_PASSAGE TO READ:_
====
Kosovo Serb Hospital Chief Blames Cancer Hike on NATO Uranium
http://www.centraleurope.com/yugoslaviatoday/news.php3?id=251734

KOSOVSKA MITROVICA, Jan 11, 2001 -- (Agence France Presse) The director of the main hospital in the northern, Serb-majority part of Kosovo, on Thursday blamed depleted uranium NATO munitions for what he said was a huge increase in cancer cases in his region.

Milan Ivanovic, himself a Kosovo Serb, told AFP that cancer cases referred to the Serb hospital in Kosovksa Mitrovica had shot up by 200 percent since NATO's 1999 air campaign against Yugoslavia.

"I think the main reason for the sizable increase in cancer cases, which numbered 160 last year, could only be due to NATO's bombardment with depleted uranium (DU)," Ivanovic said at the hospital.

"I think the figure will go up still further, with many cases not yet diagnosed," he added, explaining that the elderly were worst affected but that there had been an "abnormal" increase in cases among men of military age.

He offered no scientific evidence to support his statement, however.

On Wednesday Marko Jaksic, leader of the Democratic Party of Serbia and a senior ally of President Vojislav Kostunica of Yugoslavia in the breakaway province of Kosovo, told the news agency Beta that army reservists had been struck with DU-related cancers.

Ivanovic said that four cases of throat cancer had come from a single village sited near a television transmitter targeted by NATO jets during the bombardments.

"40 percent of my patients come from areas which were bombarded by depleted uranium," he said. Ivanovic also claimed that there had been an increase in the amount of babies born dead, prematurely or deformed.

But two other doctors in the hospital, Dragisa Cvetinic and Selimir Klicanin, were more circumspect, refusing to draw a direct link between the cancer cases and the DU shells.
====
_RECORDED DATA:_

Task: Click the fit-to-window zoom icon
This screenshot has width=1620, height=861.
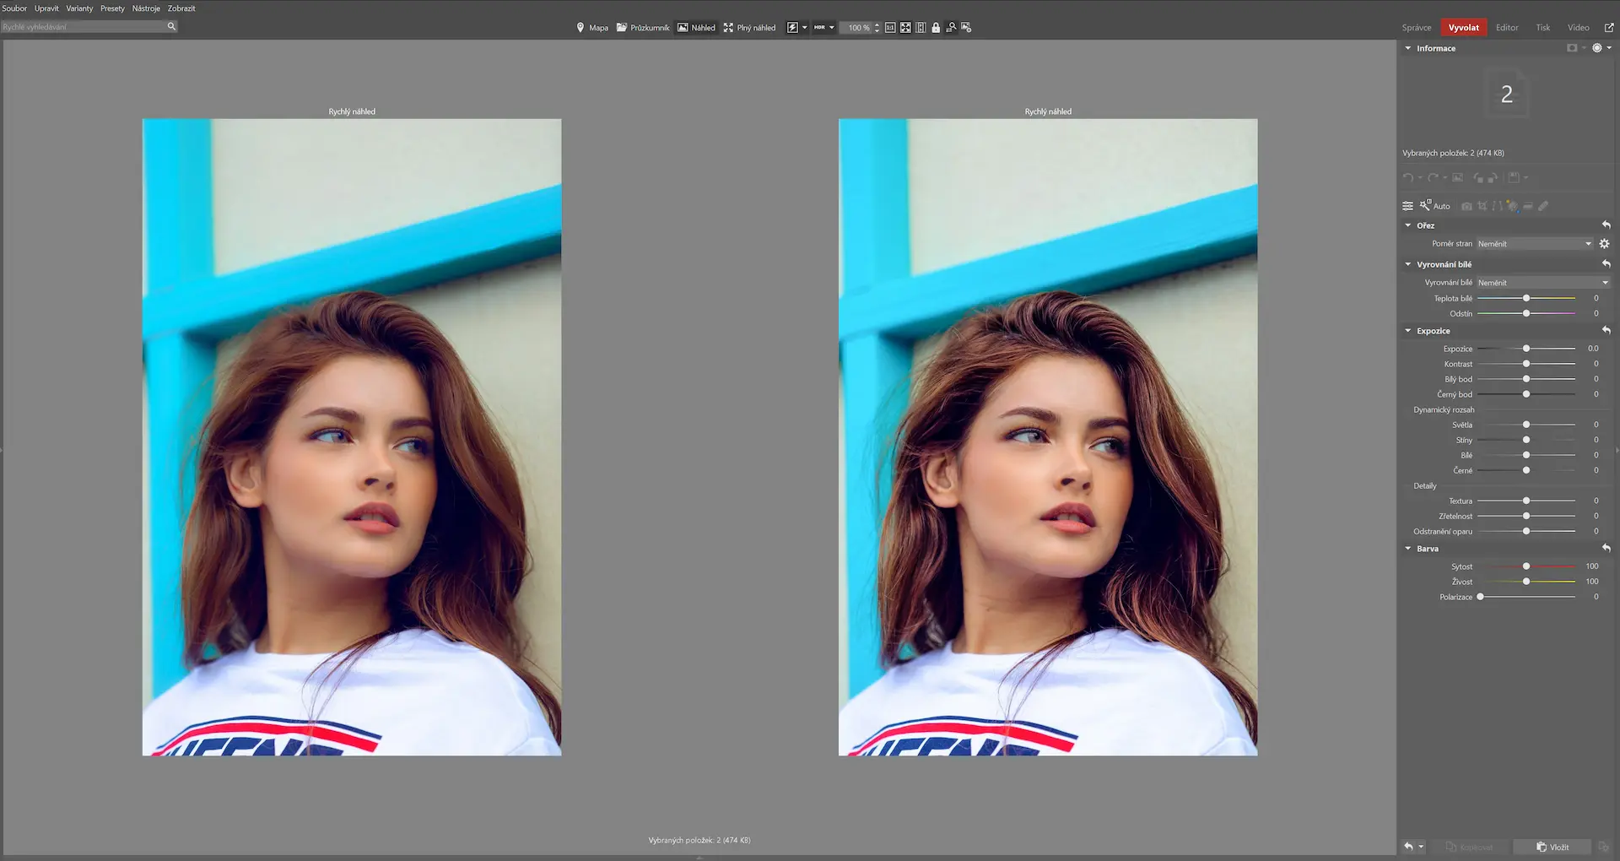Action: [905, 28]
====
Answer these questions from the news report on cancer cases in Kosovo.
(a) According to Milan Ivanovic, how many cancer cases were there last year?
(b) How many cases of throat cancer did Ivanovic say came from a single village near a television transmitter?
(c) Which two other doctors at the hospital refused to draw a direct link between the cancer cases and the DU shells?

_SOLUTION FOR THIS PROBLEM:_
(a) 160
(b) Four
(c) Dragisa Cvetinic and Selimir Klicanin